摘要 Abstract
对大型语言模型(LLMs)进行有效评估仍然是一个关键瓶颈,因为传统的静态基准测试存在饱和和污染问题,而人工评估则成本高昂且耗时较长。这阻碍了及时或特定领域的评估,而这对于实际应用至关重要。我们提出了YourBench,这是一种新颖的开源框架,通过动态、自动化地生成可靠、最新的、领域定制化的基准测试,解决了这些局限性,并且无需人工标注即可廉价实现。用户仅需提供文档即可直接生成这些基准测试。我们通过使用极少量源文本复制了7个不同的MMLU子集,总推理成本低于15美元,同时完美保留了在原始基准测试中观察到的相对模型性能排名(Spearman相关系数=1)。为了确保YourBench生成的数据基于提供的输入而非依赖于模型后验参数知识,我们还引入了Tempora-0325,这是一个包含超过7000份多样化文档的新数据集,这些文档均发布于2025年3月之后。我们的综合分析涵盖了来自7个主要家族的26种最先进的模型(参数规模从3亿到6710亿不等),通过严格的算法检查(例如引用定位)和人工评估验证了生成评估的质量。我们发布了YourBench库、Tempora-0325数据集、基于Tempora的150,000多个问答对以及所有评估和推理跟踪,以促进可重复研究并赋予社区能力,按需生成定制化的基准测试,从而推动更相关和可信的LLM评估。
Evaluating large language models (LLMs) effectively remains a critical bottleneck, as traditional static benchmarks suffer from saturation and contamination, while human evaluations are costly and slow. This hinders timely or domain-specific assessment, crucial for real-world applications. We introduce YourBench, a novel, open-source framework that addresses these limitations by enabling dynamic, automated generation of reliable, up-to-date, and domain-tailored benchmarks cheaply and without manual annotation, directly from user-provided documents. We demonstrate its efficacy by replicating 7 diverse MMLU subsets using minimal source text, achieving this for under 15 USD in total inference costs while perfectly preserving the relative model performance rankings (Spearman Rho = 1) observed on the original benchmark. To ensure that YourBench generates data grounded in provided input instead of relying on posterior parametric knowledge in models, we also introduce Tempora-0325, a novel dataset of over 7K diverse documents, published exclusively after March 2025. Our comprehensive analysis spans 26 SoTA models from 7 major families across varying scales (3-671B parameters) to validate the quality of generated evaluations through rigorous algorithmic checks (e.g., citation grounding) and human assessments. We release the YourBench library, the Tempora-0325 dataset, 150k+ question answer pairs based on Tempora and all evaluation and inference traces to facilitate reproducible research and empower the community to generate bespoke benchmarks on demand, fostering more relevant and trustworthy LLM evaluation.

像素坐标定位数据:

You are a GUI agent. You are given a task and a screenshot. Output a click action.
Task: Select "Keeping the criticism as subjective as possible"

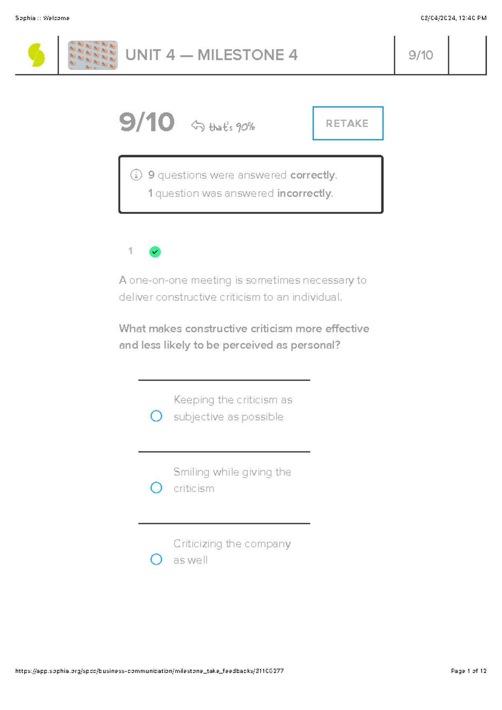tap(156, 416)
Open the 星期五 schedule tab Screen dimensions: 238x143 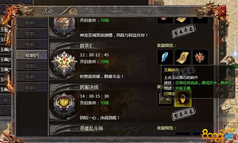pos(32,66)
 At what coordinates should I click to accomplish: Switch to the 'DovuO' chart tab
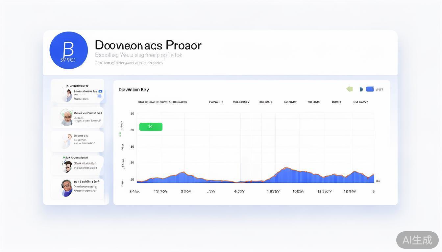336,102
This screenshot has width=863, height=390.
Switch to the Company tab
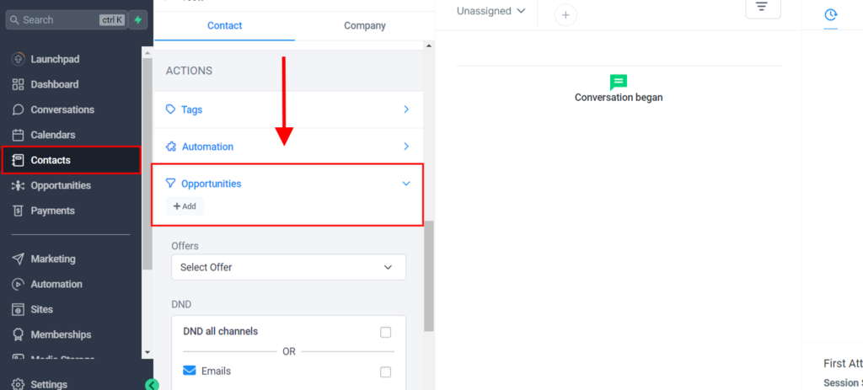coord(364,25)
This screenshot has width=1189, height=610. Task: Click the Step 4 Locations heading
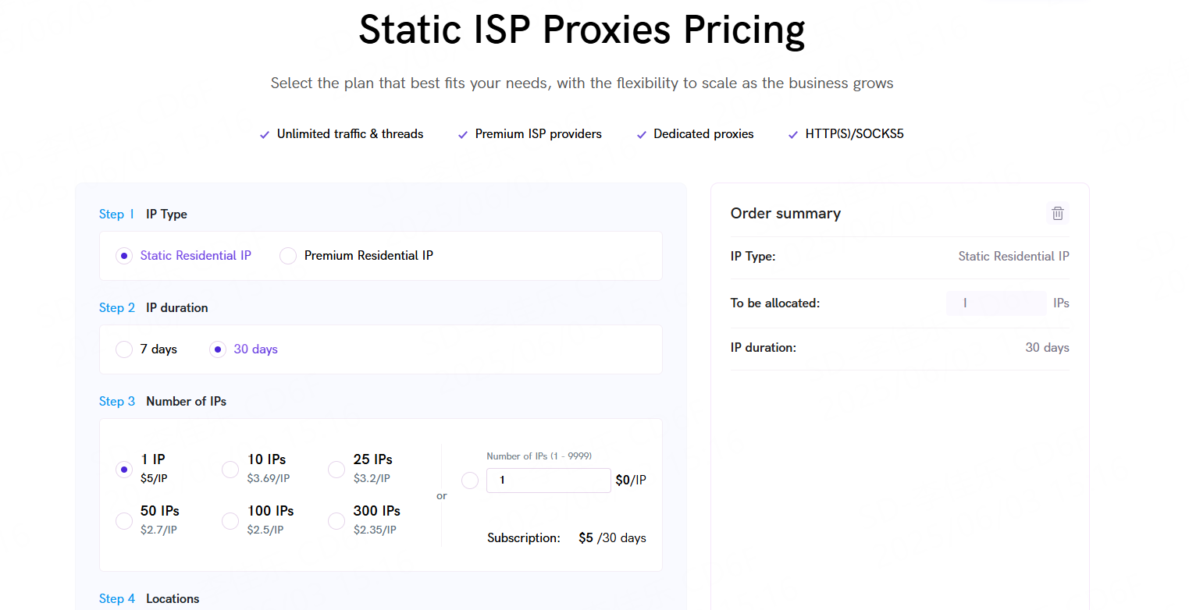click(149, 598)
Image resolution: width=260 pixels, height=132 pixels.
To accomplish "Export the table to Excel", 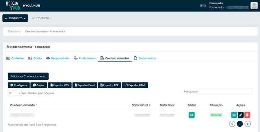I will (x=85, y=85).
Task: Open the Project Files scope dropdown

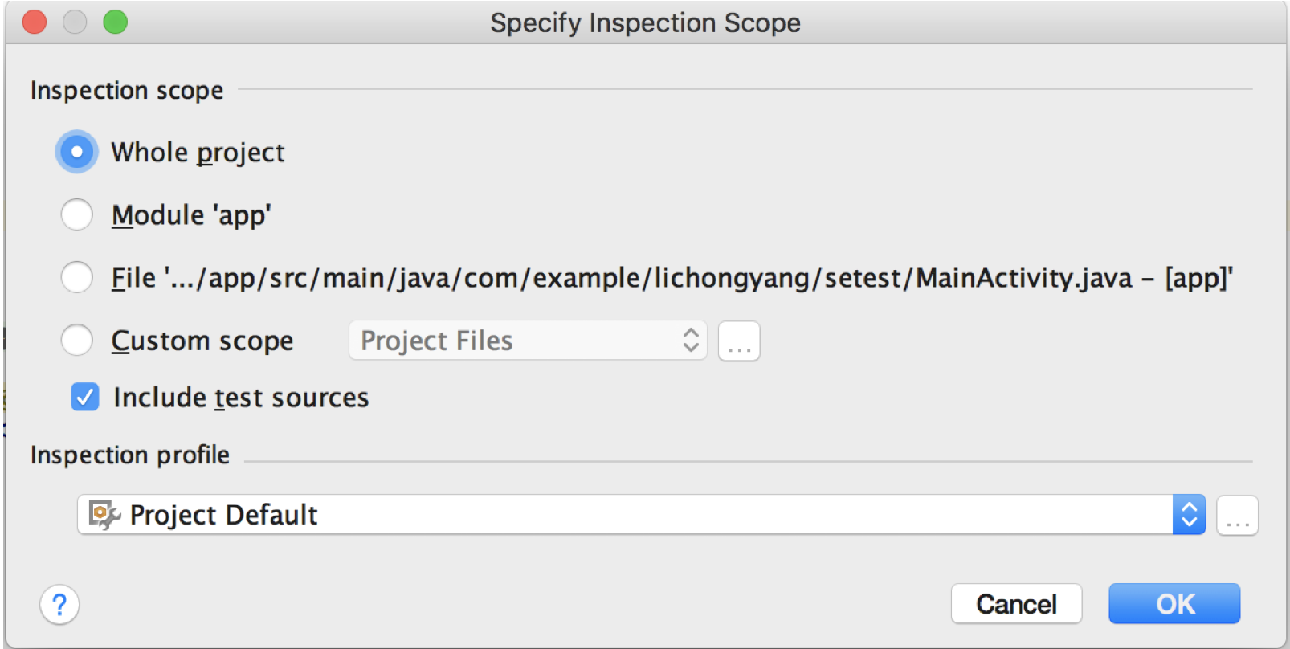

待办任务:
A – 请逐字引用YourBench摘要中的一段文字，从"摘要 Abstract"开始，一直到"动更相关和可信的LLM评估。"为止。
B – 根据YourBench摘要，复制7个MMLU子集所花的总推理成本是多少？
C – 请判断下列说法是否符合YourBench摘要，每项回答"是"或"否"，并原文引用起决定作用的词句：(i) Tempora-0325包含超过7000份文档；(ii) YourBench生成基准测试需要人工标注；(iii) 复制MMLU子集时，模型性能排名与原始基准测试的Spearman相关系数为1。
这些条目与YourBench摘要的内容没有关系。

各题答案:
A –
摘要 Abstract
对大型语言模型(LLMs)进行有效评估仍然是一个关键瓶颈,因为传统的静态基准测试存在饱和和污染问题,而人工评估则成本高昂且耗时较长。这阻碍了及时或特定领域的评估,而这对于实际应用至关重要。我们提出了YourBench,这是一种新颖的开源框架,通过动态、自动化地生成可靠、最新的、领域定制化的基准测试,解决了这些局限性,并且无需人工标注即可廉价实现。用户仅需提供文档即可直接生成这些基准测试。我们通过使用极少量源文本复制了7个不同的MMLU子集,总推理成本低于15美元,同时完美保留了在原始基准测试中观察到的相对模型性能排名(Spearman相关系数=1)。为了确保YourBench生成的数据基于提供的输入而非依赖于模型后验参数知识,我们还引入了Tempora-0325,这是一个包含超过7000份多样化文档的新数据集,这些文档均发布于2025年3月之后。我们的综合分析涵盖了来自7个主要家族的26种最先进的模型(参数规模从3亿到6710亿不等),通过严格的算法检查(例如引用定位)和人工评估验证了生成评估的质量。我们发布了YourBench库、Tempora-0325数据集、基于Tempora的150,000多个问答对以及所有评估和推理跟踪,以促进可重复研究并赋予社区能力,按需生成定制化的基准测试,从而推动更相关和可信的LLM评估。

B – 总推理成本低于15美元。

C –
(i) 是，"包含超过7000份多样化文档"
(ii) 否，"无需人工标注即可廉价实现"
(iii) 是，"完美保留了在原始基准测试中观察到的相对模型性能排名(Spearman相关系数=1)"